How I Build Software

I’ve posited and shared many perspectives on software development / product design over the years and this will be the last one that I do on this blog.

And it’s not that the other “iterations” of my thoughts aren’t true or that they weren’t (directionally) correct; rather, they weren’t as-mature as it is today. This is, like most things, a process of self-discovery, not necessarily about adopting or using “better” workflows or systems or tools.

I thought I knew how to build software when I was younger. Now, I’m not entirely sure how much of it gets done, at all. Sobriety suggests that I really never knew.

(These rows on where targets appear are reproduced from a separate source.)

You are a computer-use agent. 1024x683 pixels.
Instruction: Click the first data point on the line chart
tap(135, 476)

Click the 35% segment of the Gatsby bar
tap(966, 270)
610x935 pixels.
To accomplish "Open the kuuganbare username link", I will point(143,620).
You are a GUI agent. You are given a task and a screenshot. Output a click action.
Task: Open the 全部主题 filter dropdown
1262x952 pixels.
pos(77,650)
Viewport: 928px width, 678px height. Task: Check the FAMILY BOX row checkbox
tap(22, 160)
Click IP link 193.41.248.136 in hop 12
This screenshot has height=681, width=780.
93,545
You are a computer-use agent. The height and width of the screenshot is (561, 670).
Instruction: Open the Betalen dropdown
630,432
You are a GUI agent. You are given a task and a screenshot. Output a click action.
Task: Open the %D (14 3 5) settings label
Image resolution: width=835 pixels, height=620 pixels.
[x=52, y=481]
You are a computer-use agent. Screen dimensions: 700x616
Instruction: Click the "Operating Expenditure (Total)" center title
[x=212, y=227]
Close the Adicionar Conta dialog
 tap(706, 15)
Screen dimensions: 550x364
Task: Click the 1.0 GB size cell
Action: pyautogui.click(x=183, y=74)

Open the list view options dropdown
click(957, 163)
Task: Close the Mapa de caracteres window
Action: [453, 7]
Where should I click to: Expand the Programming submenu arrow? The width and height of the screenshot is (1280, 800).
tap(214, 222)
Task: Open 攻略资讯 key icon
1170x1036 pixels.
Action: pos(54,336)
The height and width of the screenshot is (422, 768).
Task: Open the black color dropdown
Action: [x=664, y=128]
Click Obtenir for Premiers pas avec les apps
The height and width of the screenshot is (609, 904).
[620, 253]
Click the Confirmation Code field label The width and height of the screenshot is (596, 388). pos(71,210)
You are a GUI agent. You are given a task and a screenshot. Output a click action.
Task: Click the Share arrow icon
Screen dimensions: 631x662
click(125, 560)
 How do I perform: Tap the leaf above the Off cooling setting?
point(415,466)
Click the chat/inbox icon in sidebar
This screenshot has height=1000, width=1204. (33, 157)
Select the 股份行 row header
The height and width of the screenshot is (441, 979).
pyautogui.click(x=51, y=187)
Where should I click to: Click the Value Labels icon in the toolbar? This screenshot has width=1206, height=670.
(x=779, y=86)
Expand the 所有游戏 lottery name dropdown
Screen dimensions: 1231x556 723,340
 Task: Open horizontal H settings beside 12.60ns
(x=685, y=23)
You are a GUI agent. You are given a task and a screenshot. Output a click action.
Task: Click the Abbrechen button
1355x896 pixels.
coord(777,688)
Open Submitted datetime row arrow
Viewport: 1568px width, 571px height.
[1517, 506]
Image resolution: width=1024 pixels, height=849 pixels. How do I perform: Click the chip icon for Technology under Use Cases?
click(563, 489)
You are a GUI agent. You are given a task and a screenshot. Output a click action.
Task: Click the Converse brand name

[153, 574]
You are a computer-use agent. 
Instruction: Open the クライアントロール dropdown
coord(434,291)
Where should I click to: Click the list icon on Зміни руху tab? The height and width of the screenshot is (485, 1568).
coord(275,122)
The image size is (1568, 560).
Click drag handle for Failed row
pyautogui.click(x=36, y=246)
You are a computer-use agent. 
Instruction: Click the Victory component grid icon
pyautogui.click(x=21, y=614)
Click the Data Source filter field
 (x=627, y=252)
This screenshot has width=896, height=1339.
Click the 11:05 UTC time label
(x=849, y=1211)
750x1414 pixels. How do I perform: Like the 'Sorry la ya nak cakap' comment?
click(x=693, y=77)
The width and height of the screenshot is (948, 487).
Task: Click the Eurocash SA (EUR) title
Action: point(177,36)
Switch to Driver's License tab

It’s because I was focused on the wrong things; a slightly-nuanced but important difference between outputs and real outcomes.

The reality is that any and all of those previous positions were “best guesses” at the time and although a handful of those posits remain true, most of them are embarrassing in their superficiality and detachment from reality.

Why? Because I was scared to build and design software the way that I wanted and most-naturally behaved and my insecurity dictated that it’s better to borrow or copy existing models that seem proven and effective than develop and curate my own.

I was wrong. I now know that building anything great necessarily requires the art to naturally flow from the artist (and back again). A great piece of software isn’t defined by the workflows or methodologies one uses to create it but rather the proximity and intimacy between the creator and their creation.

Truly, world-class software is the reflection of its creators and the more that reflection accurately mirrors the actual behaviors of the designers of the system, the better. Increase the fidelity and alignment in the principal system and you increase fundamental integrity which has many natural upsides; success in the market and with customers is just one of them.

With that in mind, here are some important and hard-earned truths on software and product design that work for me and, more generally, the teams that I seem to get along well enough to do serious damage with:

  1. Trust is everything. Psychological safety is the foundation and without it you will not trust or respect anyone on the team enough to do serious and important work. Great software is built upon trust; trust in others and in their respective work and contributions.
  2. The system was built for the team, not the team for the system. This means that you should be more than willing to throw away any — and all! — system(s) that get in the way of fundamental production. Most folks have too many systems but are also too prideful to rework, remove, or reconsider them, to their own detriment.
  3. The only reason you write business software is to scale business outcomes. That’s it. If you can achieve continually growing, positive outcomes for the enterprise then nothing else matters. Really. For instance, no one cares what “agile” methodology your team uses or your specific product management tooling when the business is kicking ass (and taking names). The mistake is believing in your own shit too much.
  4. Software is either useful or it is not. “Great” business software is simply defined by its ability achieve positive business outcomes and any software that doesn’t do this is shit. It’s a bit like PMF: You either have it or you don’t.
  5. To make #4 even more difficult is the fact that there are no hard-and-fast rules about how you get there. Just get there, however you can. Even more maddening is the fact that the time required to get there and the speed of iteration / cycle time isn’t nearly as important as you’ve been led to believe. “Agility” is not the same thing as “going fast” or even a description of cycle pathing, time, or performance; it’s just a system to inform one’s decision-making.
  6. The what, when, why, where, and how all combine into a singular perspective and (meta) system of thinking for your software and team. And, if you change one input you have to consider every possible output. It’s all connected. Experienced software designers know that you cannot improve a system by independently tweaking or improving its parts, especially if you’re building something truly innovative and new. This is difficult to fully appreciate when you’re earlier in your career and impossible to “unsee” once you’re weathered.
  7. Effective software is simple software because simplicity is predictable and predictable software is effective software because it never leaves you guessing its own outcomes. As I like to say, a lot, simple systems work best.
  8. It is very useful (and reasonable) to actually like writing software but it is not a requirement to write useful software. Just like writing emails (or anything for that matter). I know this because I do not like writing software.
  9. Quality software requires a high-degree of quality communication and the “quality” is entirely determined by the culture in which the software is being built and has almost nothing to do with how much or how often a team connects, or even the format for that matter (text, video, audio). Sometimes, all you can hear is silence and you know things are working as they should be.
  10. Software is never finished, only abandoned.

I imagine that my viewpoints will continue to evolve, mature, and rebase as I continue the never-ending quest to create scalable value through software; the quest and adventure never really ends. Except I’ll be sharing those in the metaverse.

How fun, how entertaining, how liberating.